§ Aim of the task
Could you pull out the text of every entry below, word for word, and leave out the pictures?

§ Exercise material
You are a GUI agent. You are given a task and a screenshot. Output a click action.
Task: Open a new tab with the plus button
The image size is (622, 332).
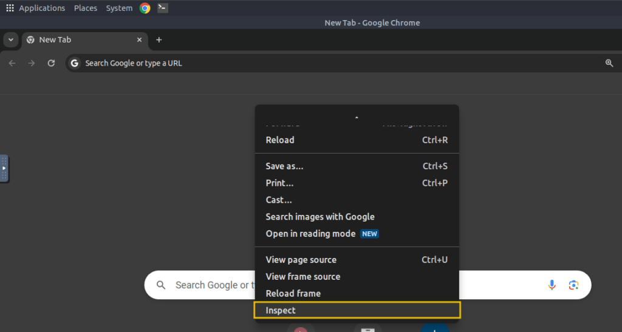[159, 39]
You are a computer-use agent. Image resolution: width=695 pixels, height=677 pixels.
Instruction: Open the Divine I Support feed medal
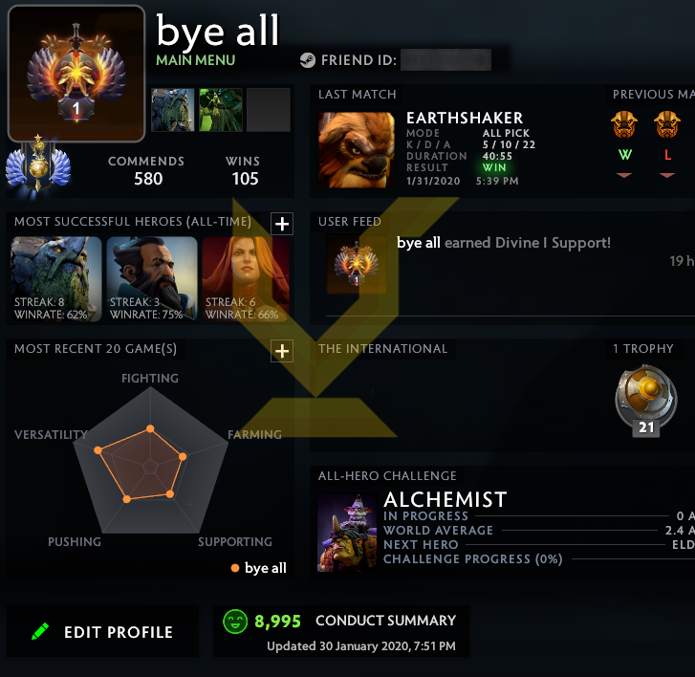pos(357,264)
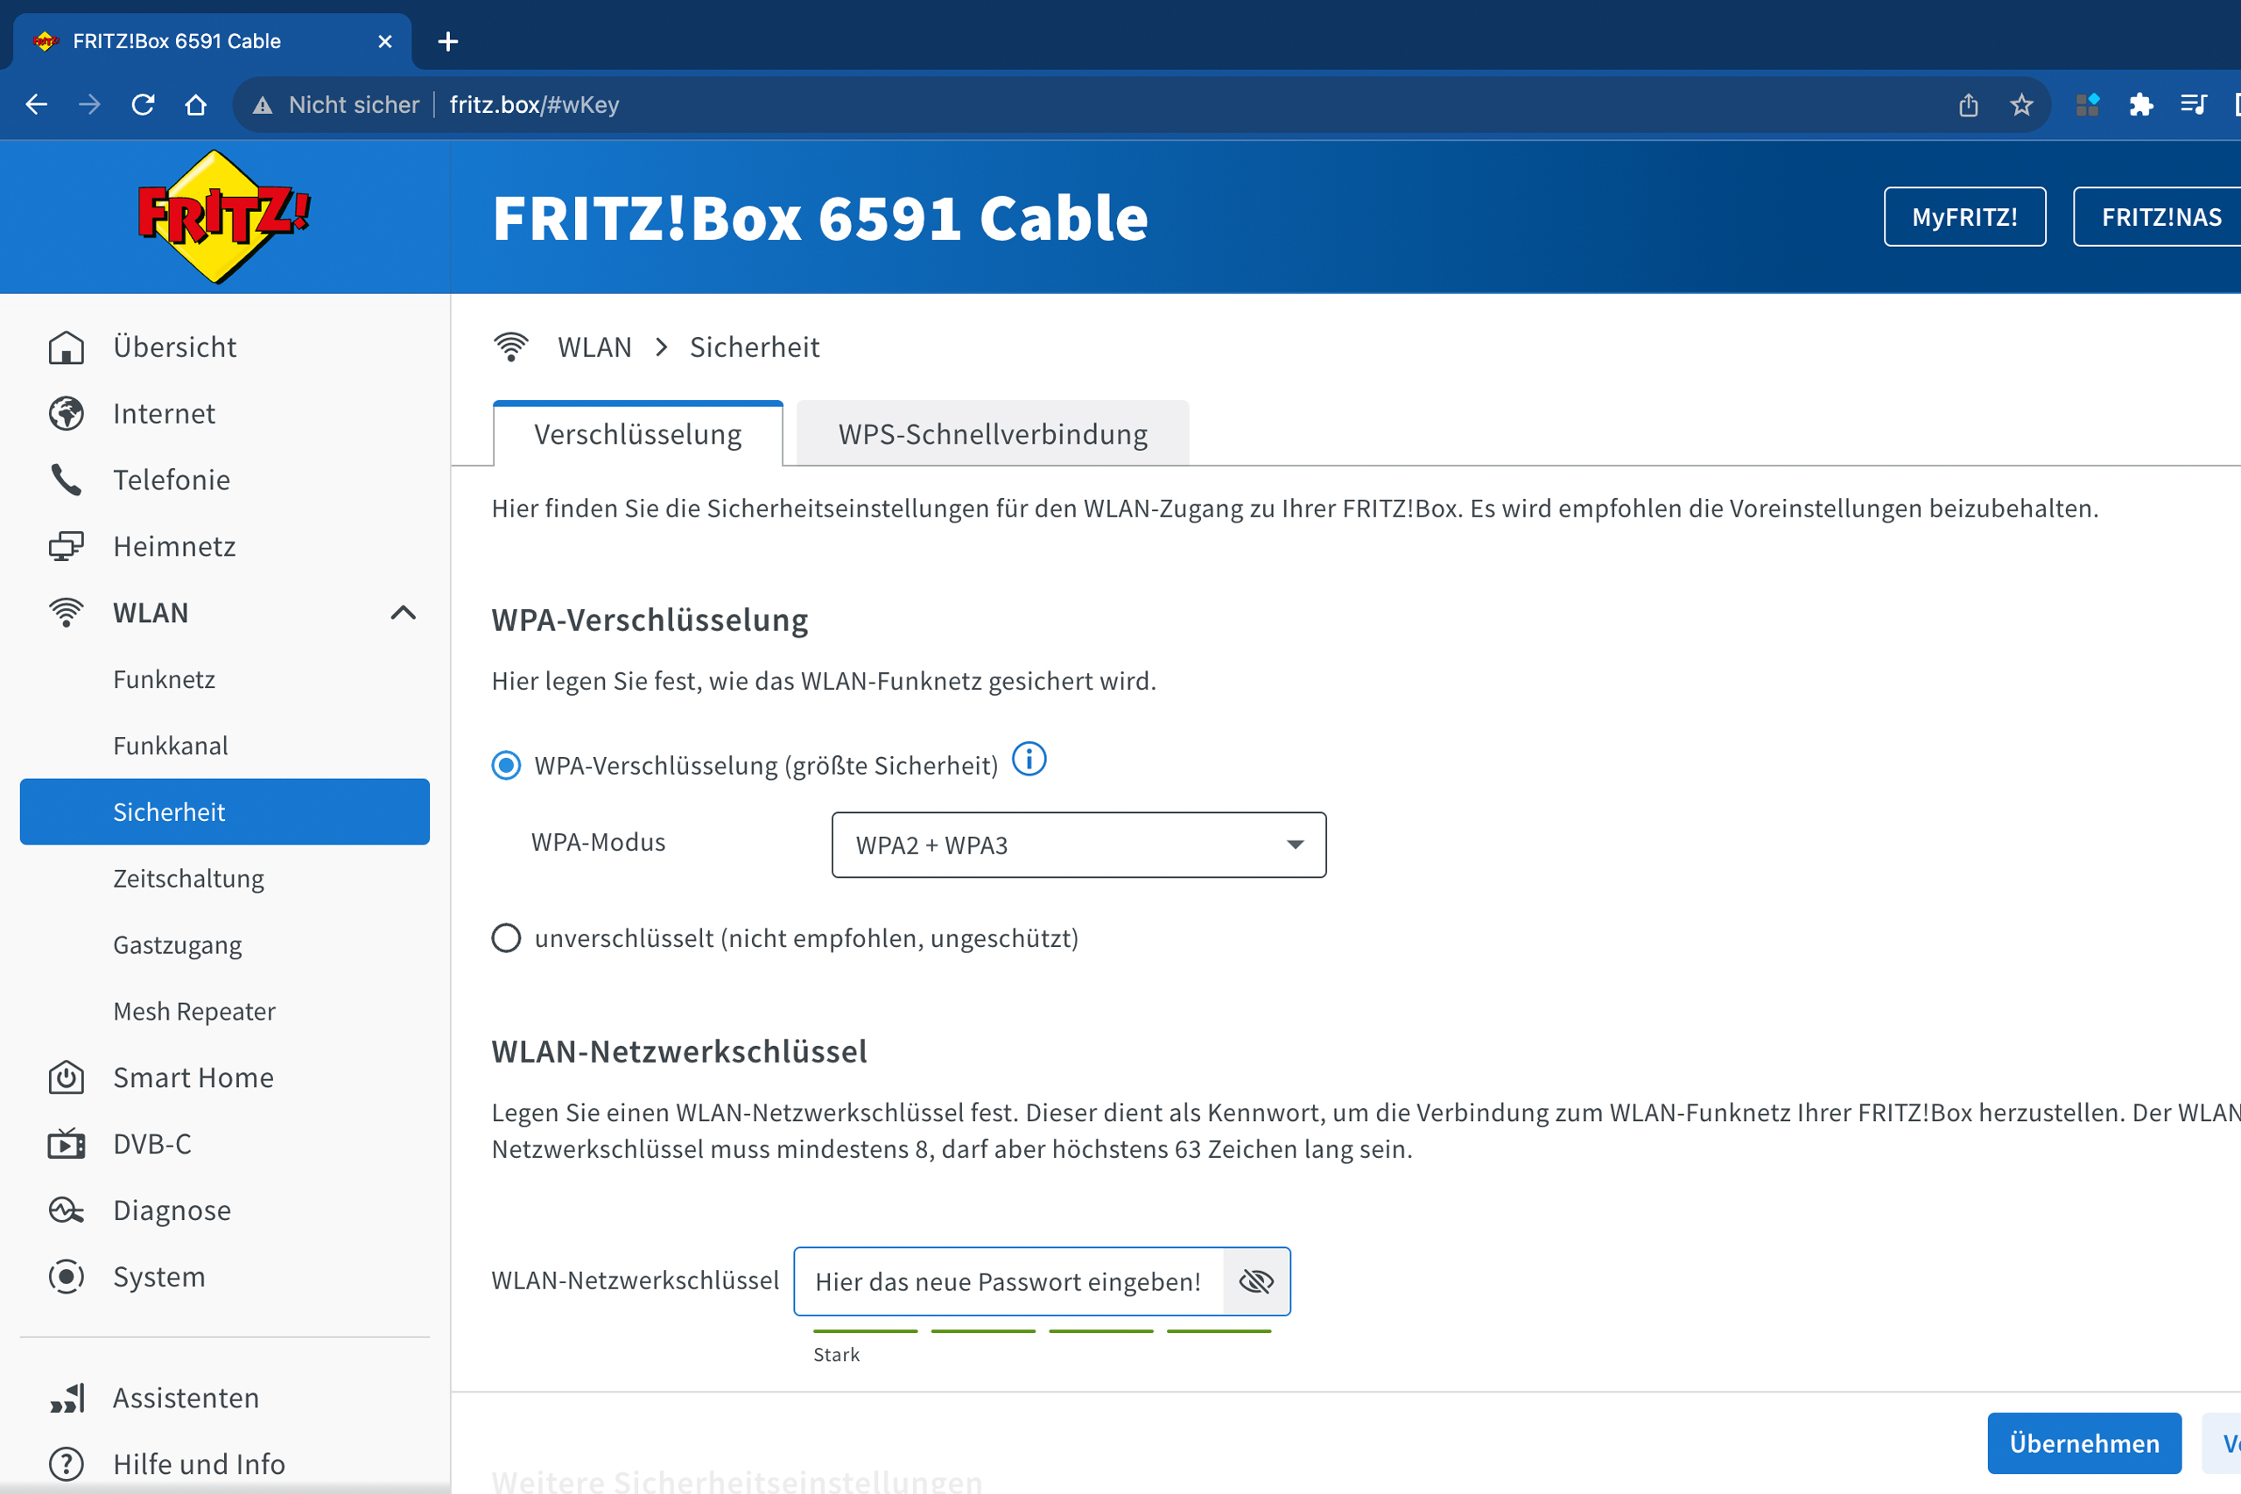Click the Smart Home power icon
This screenshot has width=2241, height=1494.
[x=66, y=1078]
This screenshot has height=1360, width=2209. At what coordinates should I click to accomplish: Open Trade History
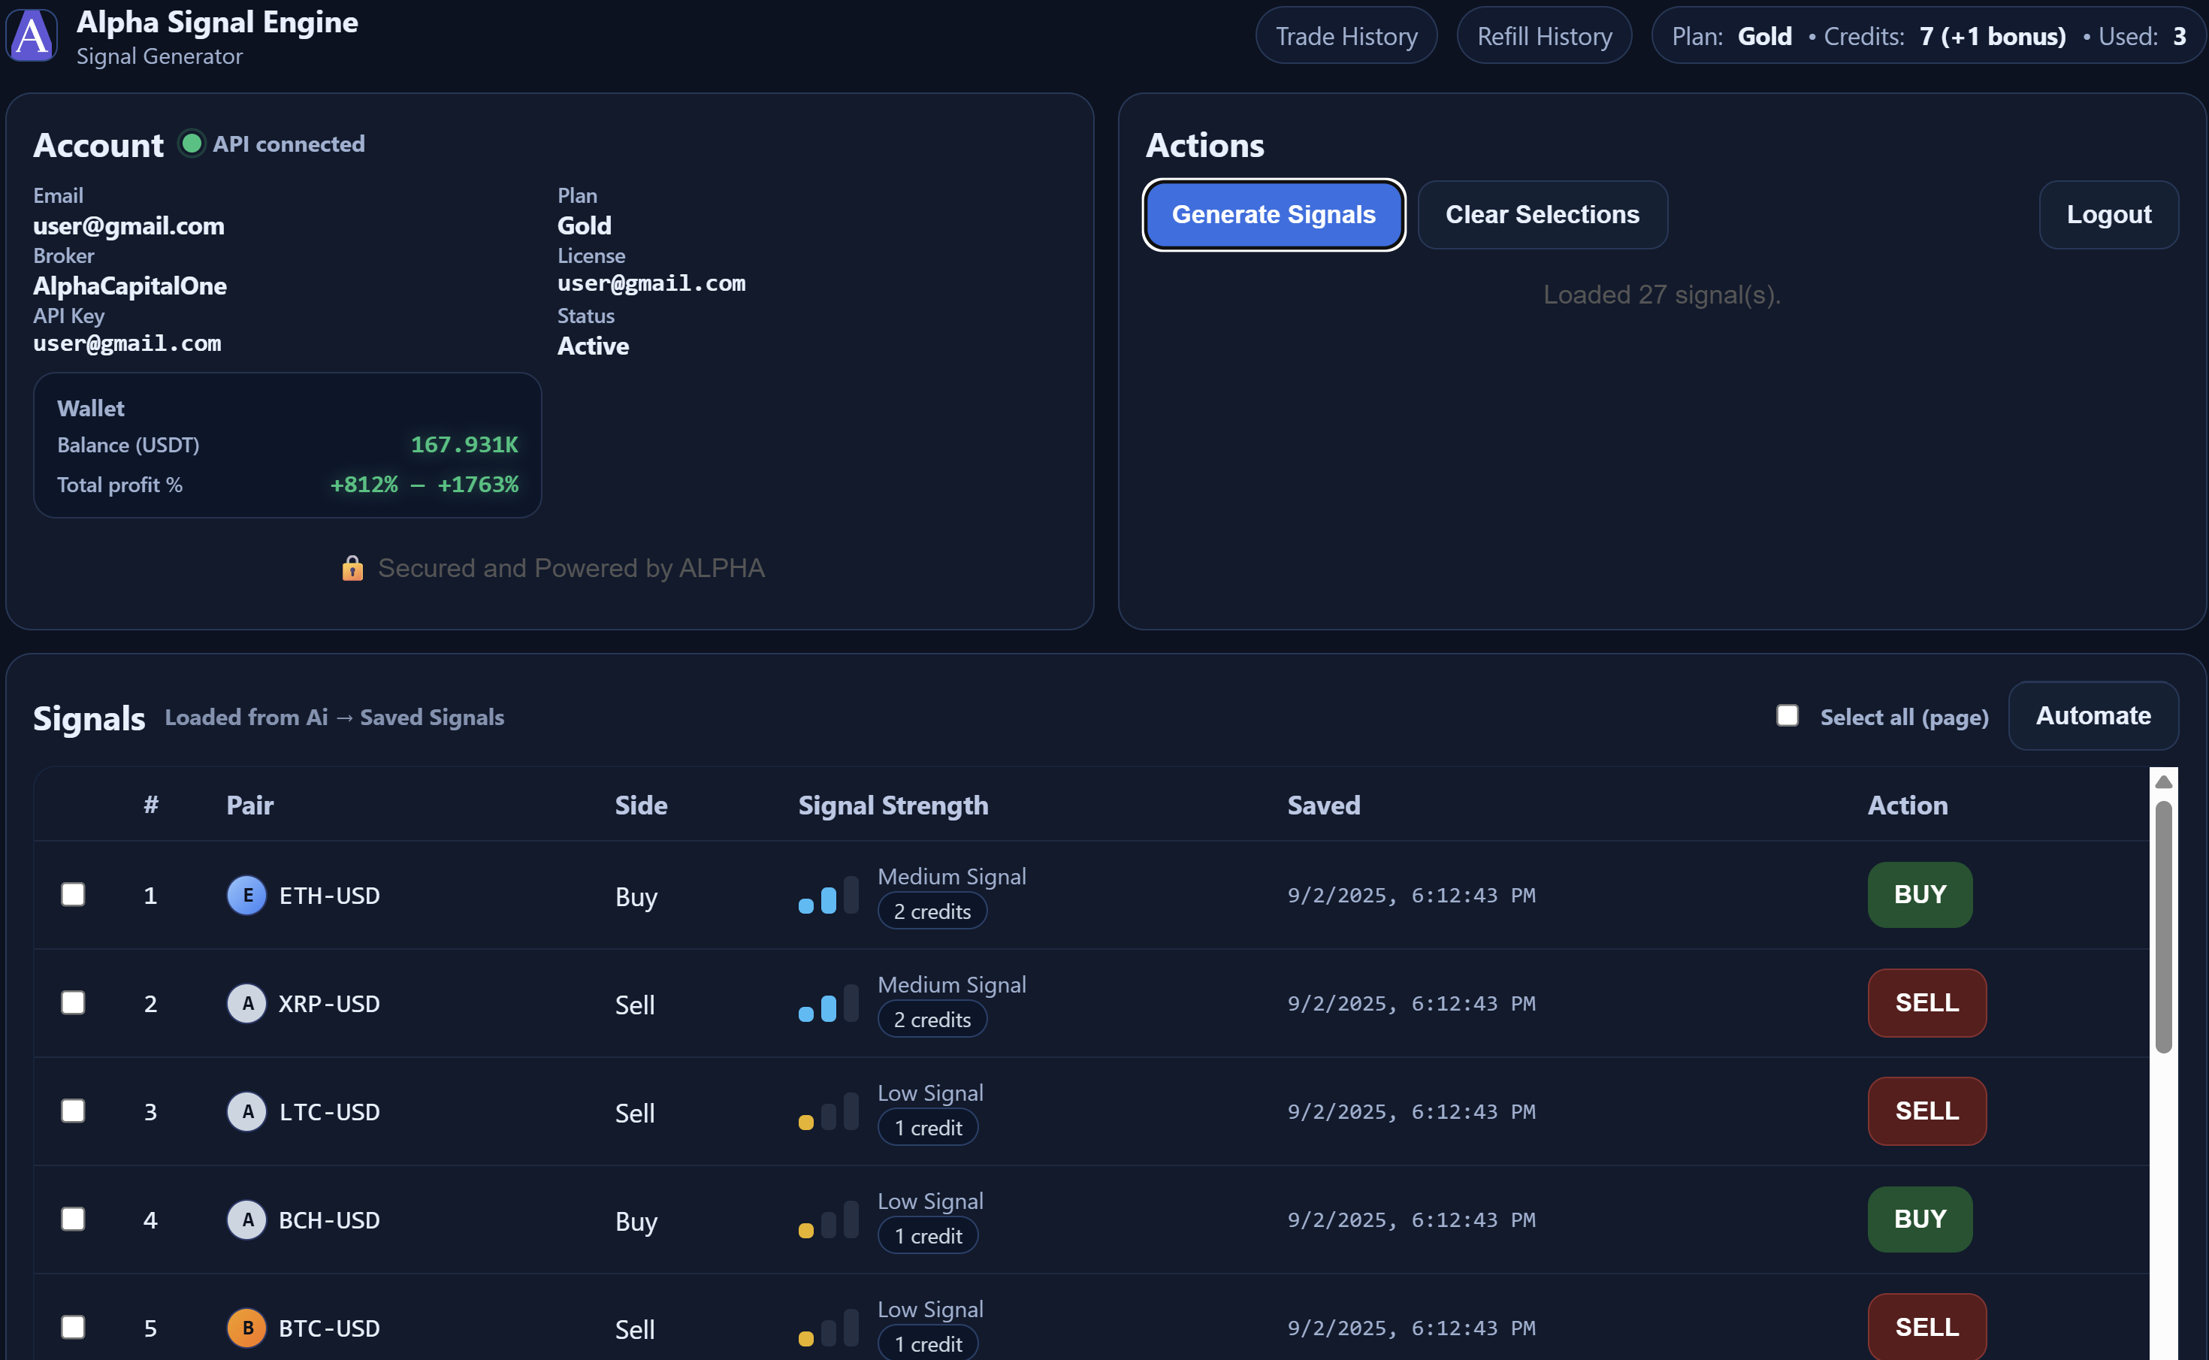click(1345, 35)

§ Task output
You are a GUI agent. You are given a task and a screenshot. Output a click action.
Task: Open a new tab with the plus button
The image size is (622, 332).
[159, 39]
You are a computer-use agent. Image resolution: width=695 pixels, height=677 pixels.
Instruction: Open the Divine I Support feed medal
pos(357,264)
Click the Smart Home power icon
This screenshot has width=2241, height=1494.
[x=66, y=1078]
This screenshot has height=1360, width=2209. At what coordinates should I click to accomplish: Open Trade History
click(1345, 35)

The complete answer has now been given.